This success seems to be due to the combination of (1) ground truth masks and (2) U-Net architecture which demonstrated high accuracy in cell count predictions and adheres to the conservative counting requirement that underscores that precise cell counts are a result of accurate object detection rather than a mere balancing effect between false positives and false negatives [56].

In our work instead of applying a standard U-Net five-layer convolutional module already in use for cell segmentation [11], a four-layer module was used to meet the segmentation task and avoid excessive parameters [45].

Here an encoder with a succession of convolution and max pooling layers characterized the network, with a mirrored sequence of transposed convolutions in the decoding layer. The U-Net model learns the crucial features of the images after encoding, and to segment the image needs to decode them. Each convolutional block in the decoder has the same settings as those in the encoder. After each convolutional block, the image is up-sampled twice using bilinear interpolation to make it larger. Then, a skip connection links it to the corresponding feature map in the encoder. It utilizes a 1x1 convolutional layer after last set of decoder blocks to construct the final segmented image and for the conversion of RGB to grayscale. The layer of convolution network in the FCN model is a three-dimensional data array, with each layer representing an image with height x width x depth pixels and colour channels [31]. The image is the initial layer, with receptive fields representing the image’s positions. Convolution, pooling, and activation functions operate on local input regions and are based on translation invariance. The inclusion of bounding boxes around regions facilitated the quantitative assessment of segmentation accuracy (Figure 6).

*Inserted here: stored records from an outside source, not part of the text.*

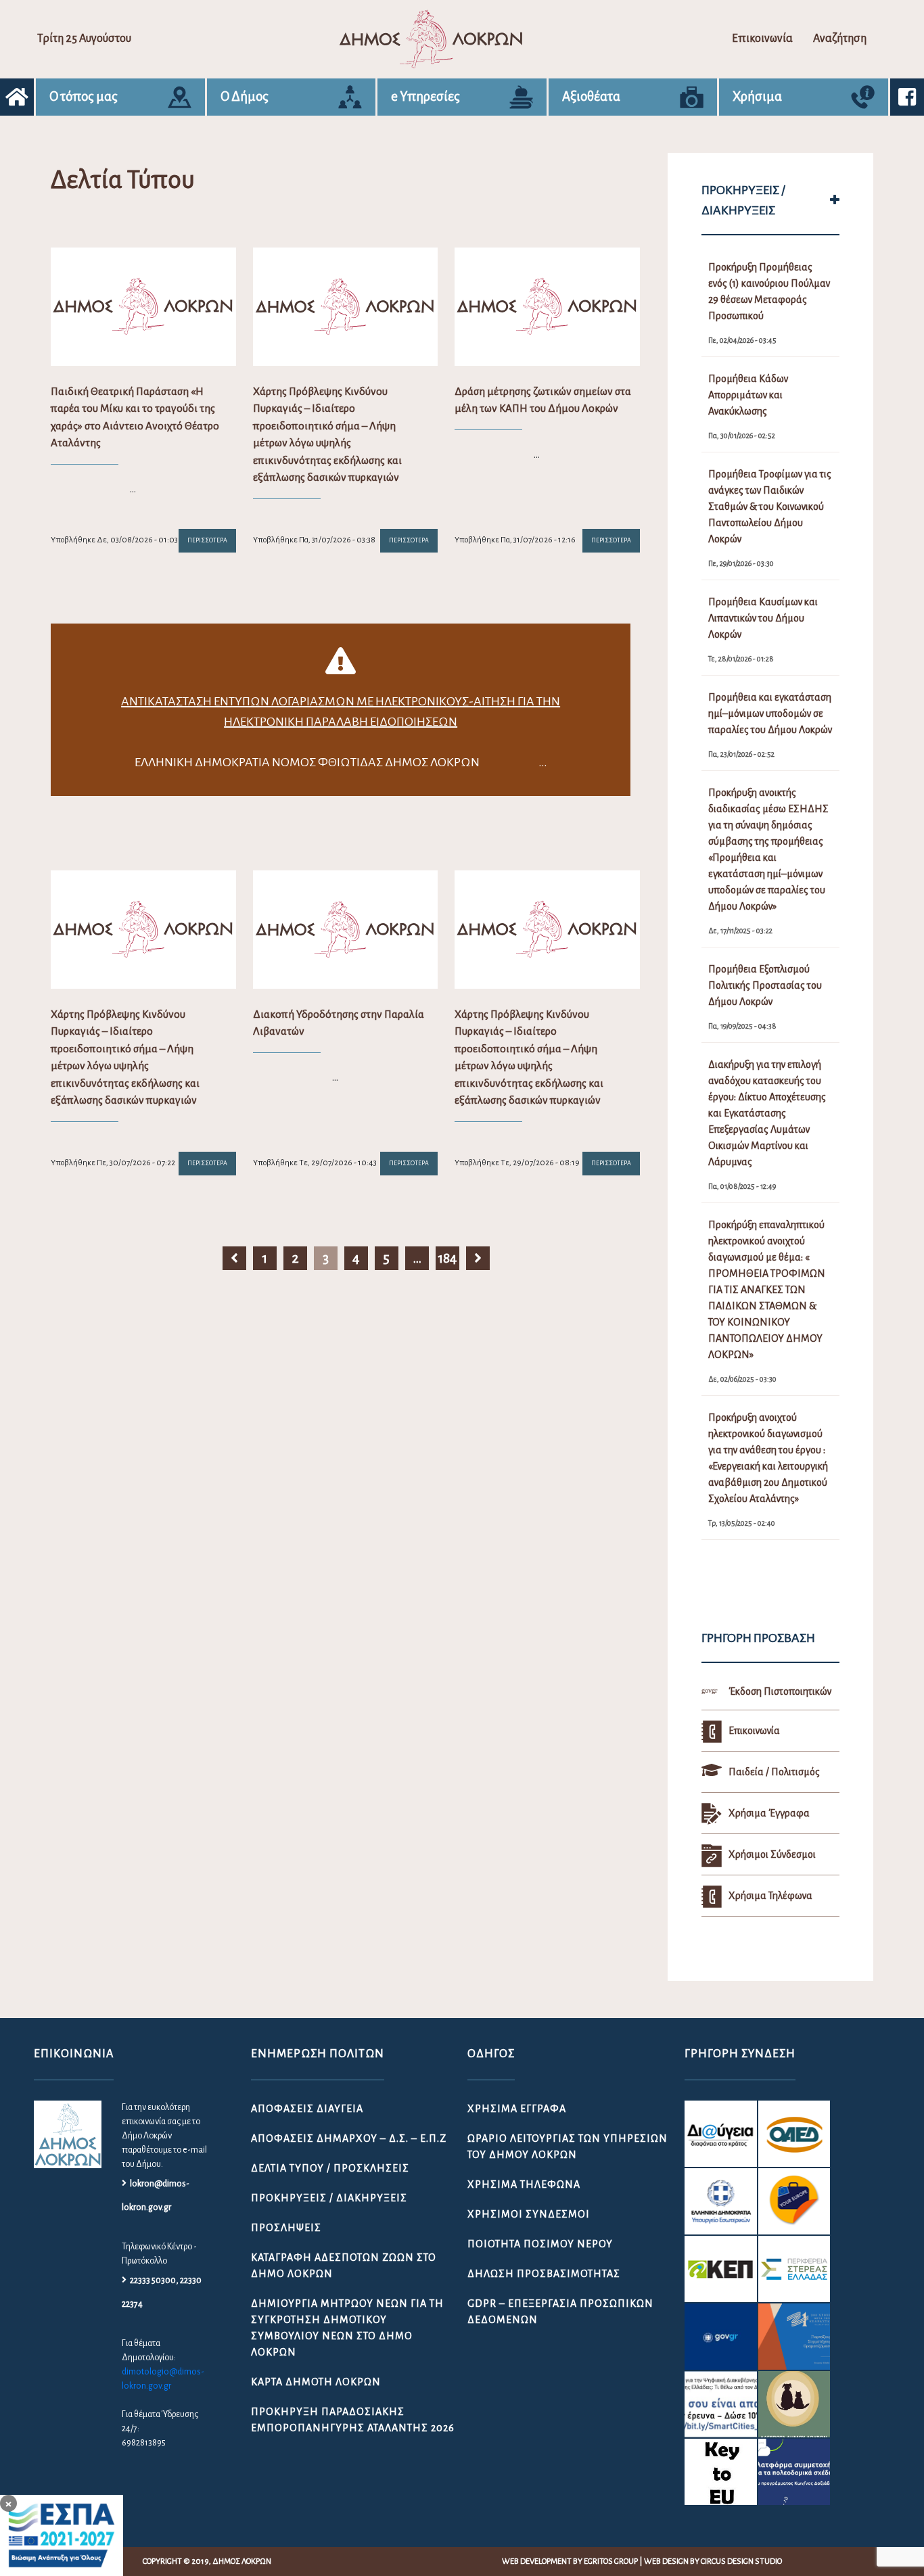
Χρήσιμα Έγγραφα (516, 2108)
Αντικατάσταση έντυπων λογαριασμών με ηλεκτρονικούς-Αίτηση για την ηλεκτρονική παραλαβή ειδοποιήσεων (340, 711)
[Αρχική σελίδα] (17, 97)
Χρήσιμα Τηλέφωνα (523, 2184)
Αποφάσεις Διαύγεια (307, 2108)
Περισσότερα (207, 540)
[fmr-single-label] (720, 2134)
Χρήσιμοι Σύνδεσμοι (528, 2214)
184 (447, 1257)
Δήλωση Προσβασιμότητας (543, 2273)
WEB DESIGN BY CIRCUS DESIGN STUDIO (713, 2561)
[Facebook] (907, 97)
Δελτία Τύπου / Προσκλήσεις (330, 2168)
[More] (834, 200)
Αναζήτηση (840, 38)
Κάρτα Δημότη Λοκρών (316, 2381)
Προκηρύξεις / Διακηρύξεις (329, 2198)
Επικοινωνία (762, 38)
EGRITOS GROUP (611, 2561)
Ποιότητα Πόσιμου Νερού (540, 2244)
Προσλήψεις (286, 2227)
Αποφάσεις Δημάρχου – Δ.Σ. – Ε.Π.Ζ (348, 2138)
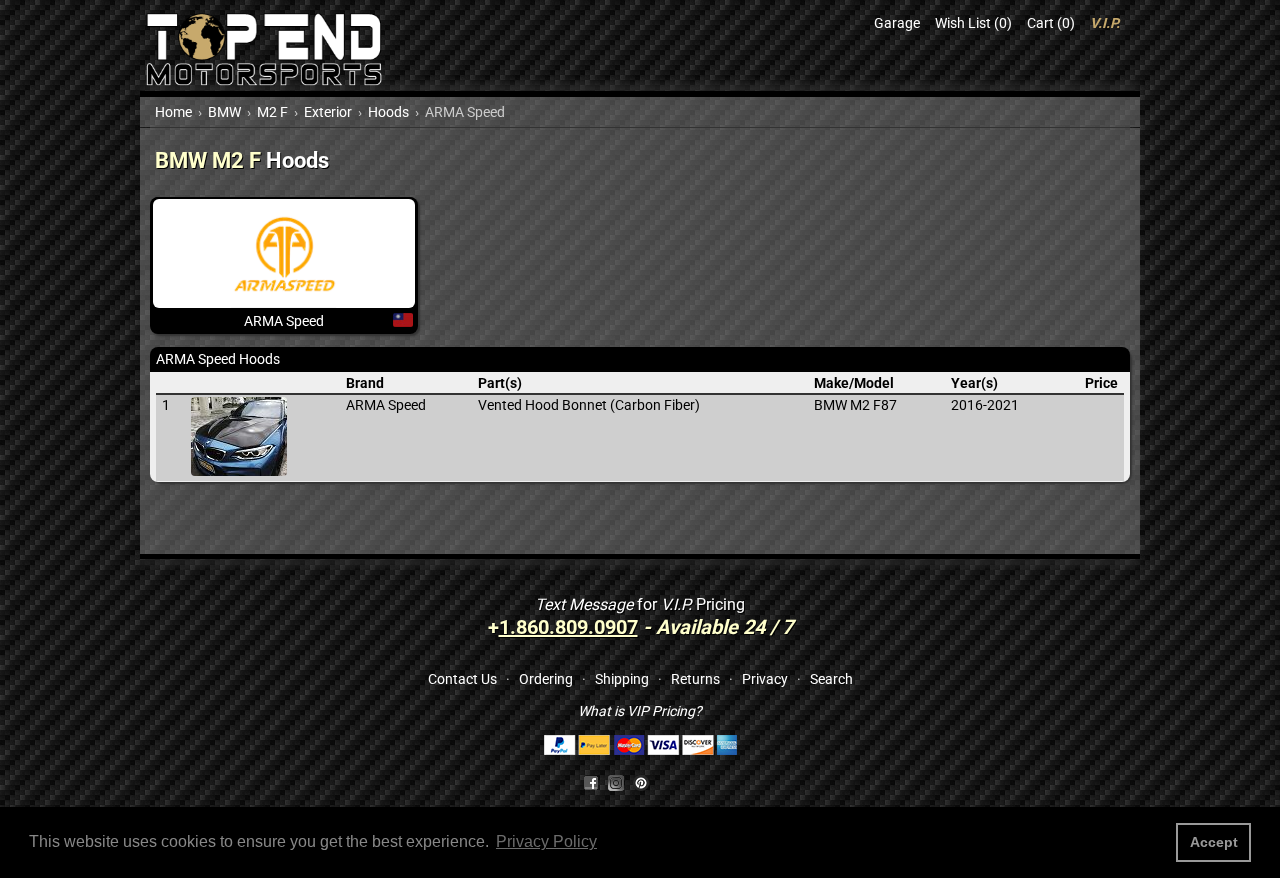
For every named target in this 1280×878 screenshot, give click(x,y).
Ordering (546, 679)
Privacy (765, 679)
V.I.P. (1105, 23)
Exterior (328, 112)
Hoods (388, 112)
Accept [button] (1214, 842)
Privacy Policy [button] (546, 841)
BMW (224, 112)
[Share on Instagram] (620, 782)
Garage (897, 23)
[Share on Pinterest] (641, 782)
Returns (695, 679)
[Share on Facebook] (591, 782)
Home (173, 112)
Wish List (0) (973, 23)
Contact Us (462, 679)
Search (831, 679)
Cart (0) (1051, 23)
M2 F (272, 112)
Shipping (622, 679)
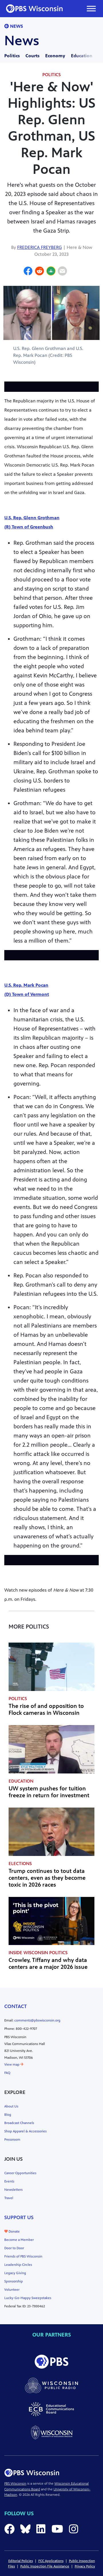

Additionally, when considering uncertainty predictions, over 80% of ground-truth counts were found to fall within the model’s predicted 95% confidence interval across our 750-image test (examples showed in Figure 6). This visualization is invaluable for understanding the segmentation performance, assessing the accuracy of cell delineation, and providing insights into potential areas for improvement. The inclusion of cell sizes and not only of the cells counting, enhances the interpretability of the segmentation results by providing quantitative information about the segmented platelets within the predicted masks (Figure 7).

The absence of foreground masks for out-of-focus images in the dataset hinders counting performance, suggesting the potential for enhancement through the inclusion of such masks. However, challenges may persist [19,57,58], particularly in cases of overlapping cells (platelets) [59,60], a difficulty even confounding human experts. To address this, a plausible strategy involves incorporating the original image as supplementary input to the counting network. Additionally, another approach could entail utilizing randomly cropped image patches and robustly estimating counts by averaging density across multiple patches, akin to the methodology proposed by Oñoro-Rubio and López-Sastre [61].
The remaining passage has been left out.